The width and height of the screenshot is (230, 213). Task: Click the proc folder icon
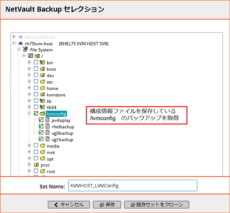click(x=36, y=165)
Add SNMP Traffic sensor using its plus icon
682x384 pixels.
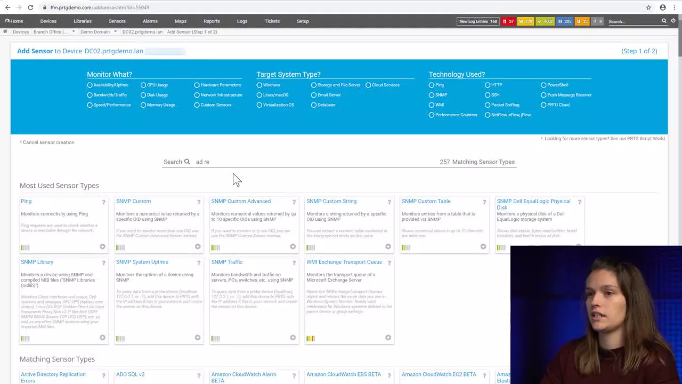point(293,338)
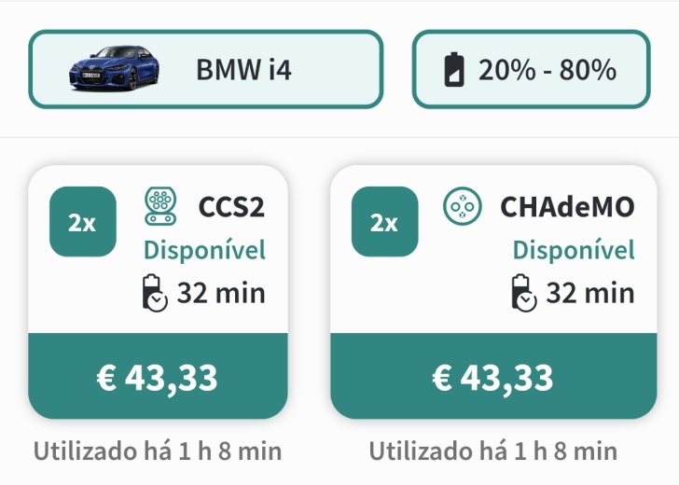Tap Utilizado há 1 h 8 min under CCS2
Viewport: 679px width, 485px height.
(158, 451)
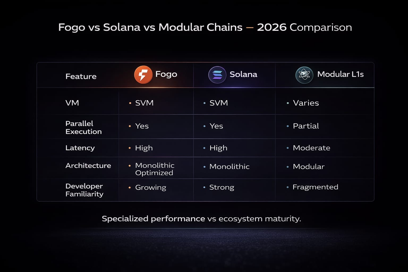Click the Solana striped logo icon
The image size is (408, 272).
(217, 75)
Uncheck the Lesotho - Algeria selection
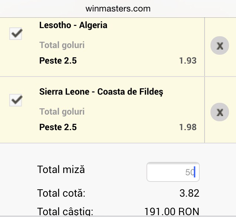236x217 pixels. pyautogui.click(x=16, y=34)
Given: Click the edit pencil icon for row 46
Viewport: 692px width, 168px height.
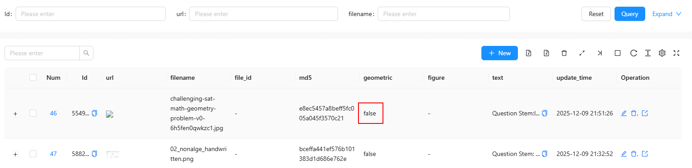Looking at the screenshot, I should coord(624,113).
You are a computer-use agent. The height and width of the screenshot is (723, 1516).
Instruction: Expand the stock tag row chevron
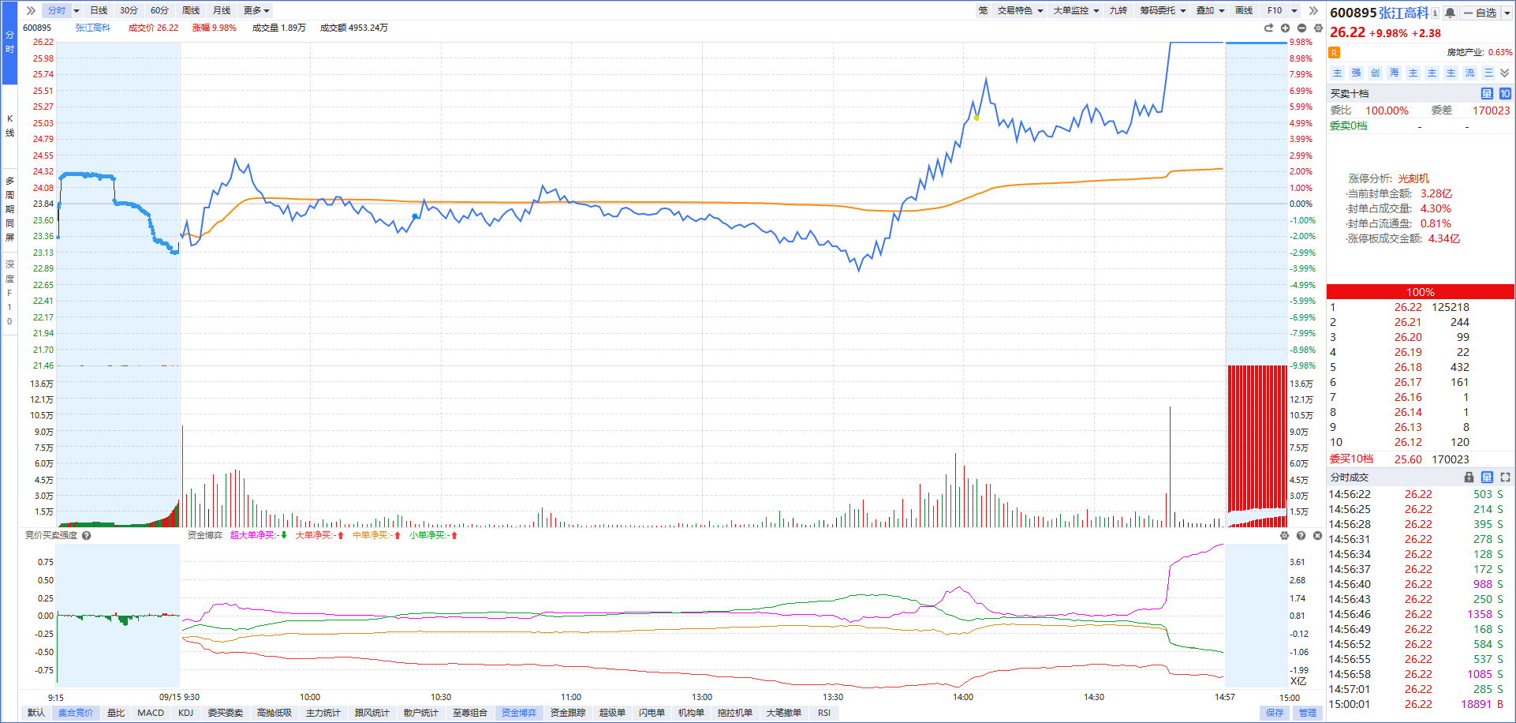1505,73
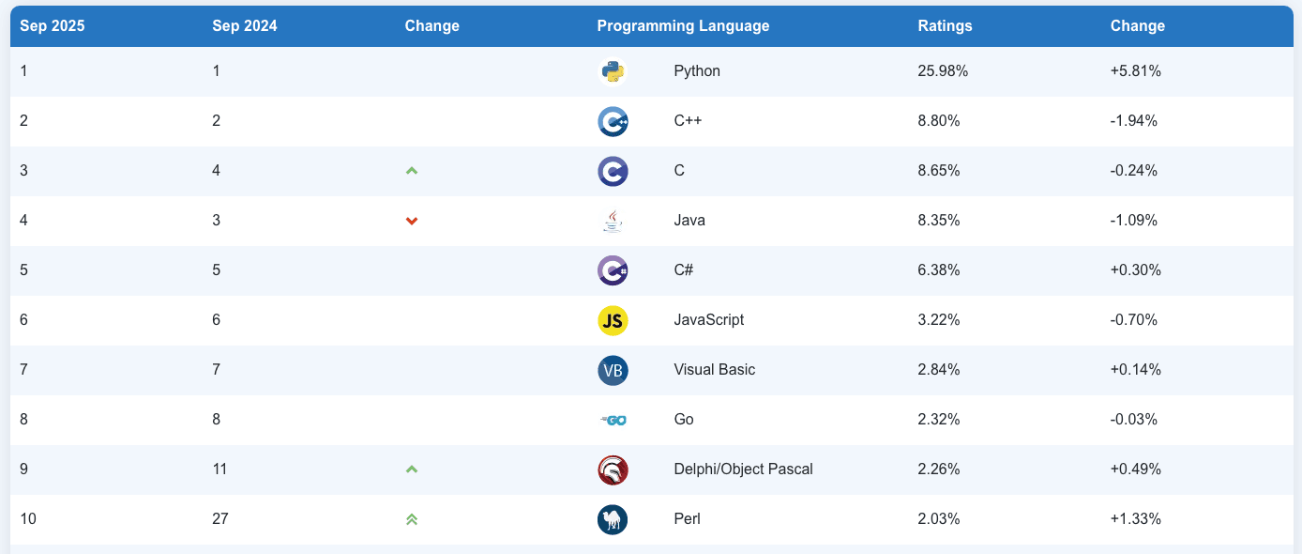
Task: Click the Ratings column header
Action: pos(945,26)
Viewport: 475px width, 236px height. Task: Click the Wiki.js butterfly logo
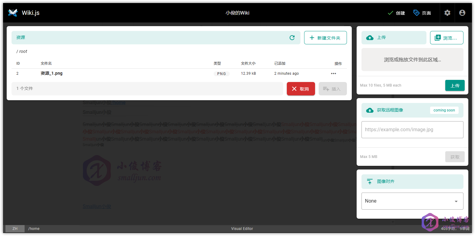click(13, 13)
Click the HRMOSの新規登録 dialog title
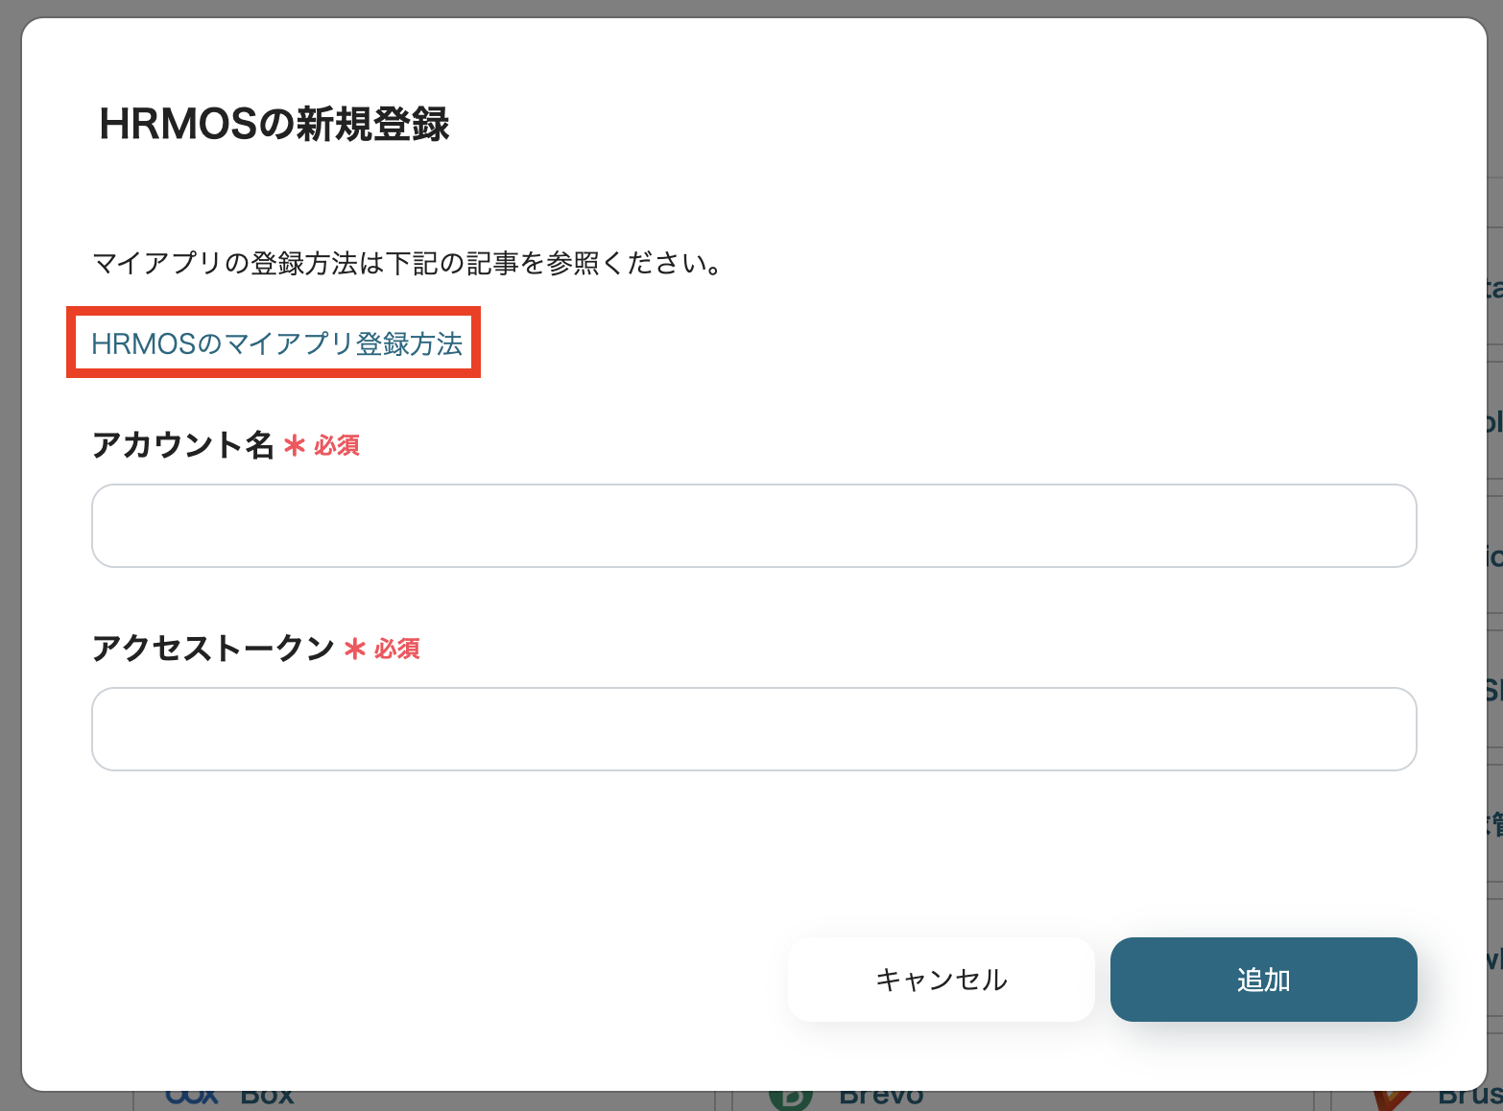 (274, 123)
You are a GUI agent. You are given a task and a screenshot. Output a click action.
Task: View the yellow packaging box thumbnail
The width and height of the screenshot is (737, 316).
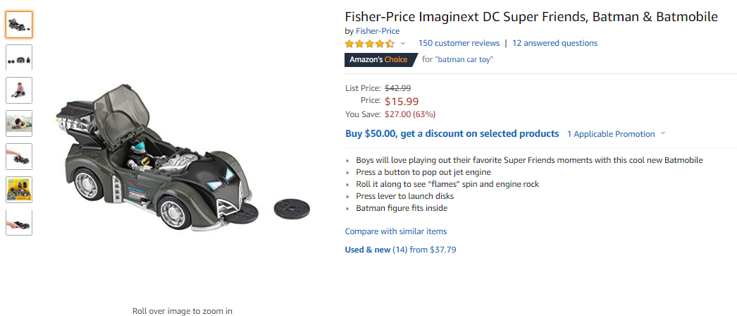(19, 190)
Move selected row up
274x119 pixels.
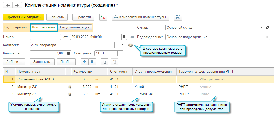coord(85,62)
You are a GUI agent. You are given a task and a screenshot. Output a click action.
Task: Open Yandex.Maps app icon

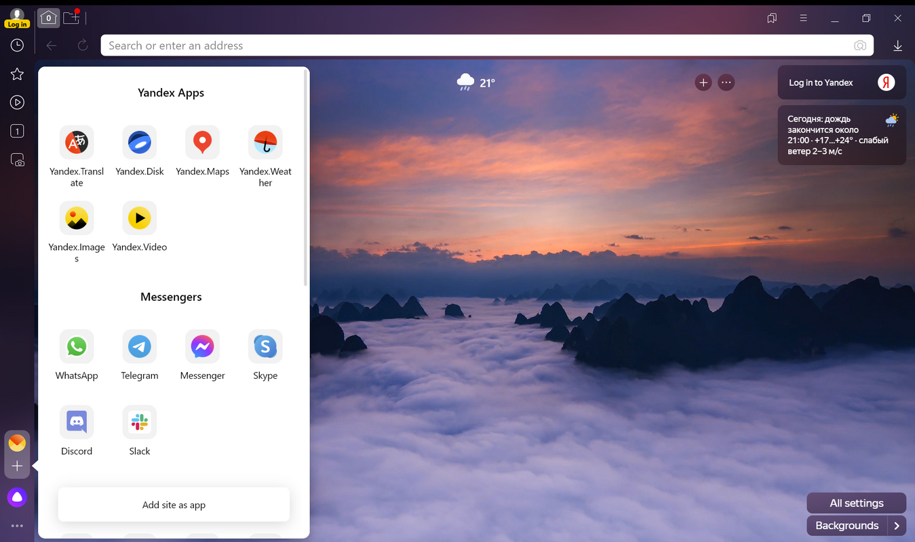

*****

For your answer, write out the data exactly and drop every picture.

The width and height of the screenshot is (230, 213). Task: Click the proc folder icon
click(x=36, y=165)
Add SNMP Traffic sensor using its plus icon
682x384 pixels.
point(293,338)
Tap Utilizado há 1 h 8 min under CCS2
Viewport: 679px width, 485px height.
(158, 451)
Click the Solana striped logo icon
The image size is (408, 272).
(217, 75)
Uncheck the Lesotho - Algeria selection
236x217 pixels. pyautogui.click(x=16, y=34)
Given: Click the edit pencil icon for row 46
Viewport: 692px width, 168px height.
Looking at the screenshot, I should coord(624,113).
You are a computer-use agent. The height and width of the screenshot is (723, 1516).
Instruction: Expand the stock tag row chevron
1505,73
Task: Click the Ratings column header
Action: pos(945,26)
Viewport: 475px width, 236px height. Task: Click the Wiki.js butterfly logo
click(13, 13)
Click the HRMOSの新規登録 dialog title
 (274, 123)
You are a GUI agent. You are given a task and a screenshot. Output a click action.
Task: View the yellow packaging box thumbnail
The width and height of the screenshot is (737, 316).
(19, 190)
Move selected row up
274x119 pixels.
coord(85,62)
You are a GUI agent. You are given a task and a screenshot. Output a click action.
Task: Open Yandex.Maps app icon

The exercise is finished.